Jim Sullivan knows all about boom-and-bust cycles. With his Sullivan Restaurant Group, the developer-turned-restaurateur has followed a more rock-and-roll path than Taylor, opening flashy joints that appeal almost equally to Denver's big-spending power elite as well as its more fiscally restrained yuppies. Sullivan has a steakhouse attached to a strip club, a fish restaurant built over the bones of his failed paean to international socialism, memories of a couple of now-closed Emogene's outlets, and Nine75 — the bedrock of his group and his best shot at expansion.

Nine75 was not the first restaurant that Sullivan opened, but it was the one, I think, that best expressed the nascent vision he had for his group. It was a cool room jammed into an almost impossibly bad space in one corner of the Beauvallon development, a barbell-shaped layout with the dining room in front, a lounge in the back and the kitchen squeezed into the middle. Still, it was sleek, kitted out primarily in black, with excellent service and a soundtrack that just couldn't be beat. And though it took time, Nine75 eventually brought in a good crowd — folks who came both for the atmosphere (Mötley Crüe on the radio, cool liner plates decorated with logos like classic tattoos) and the menu, designed by Sullivan's son-in-law and executive chef, Troy Guard.

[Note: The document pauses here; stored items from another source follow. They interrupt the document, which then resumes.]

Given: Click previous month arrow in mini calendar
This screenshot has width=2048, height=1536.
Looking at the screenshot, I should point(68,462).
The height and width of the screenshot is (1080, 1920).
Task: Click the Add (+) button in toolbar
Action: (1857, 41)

But Guard left the Sullivan Group at the beginning of August, taking a few key staffers with him, so last week I decided to revisit Nine75. And I have to say, I didn't notice much that was different. It was still disconcerting to eat while being stared at by the giant caricature-portrait of Keith Richards hung on the wall, but I was also eating some very worthwhile things. Signature dishes like the miso-marinated black cod, ceviche shooters and meatloaf were still holding down their traditional slots on the short, tight menu, even if some of the sides had changed; my chipotle lobster tacos, long a favorite, were as good as ever. A new addition, crabcake sliders, were a bit mushy but otherwise decent. All in all, Nine75 seemed pretty much unchanged — proof that the crew was so well trained by their one-time exec that his disappearance didn't affect their performance at all. Or perhaps that they'd been operating on their own so long, they simply didn't miss him.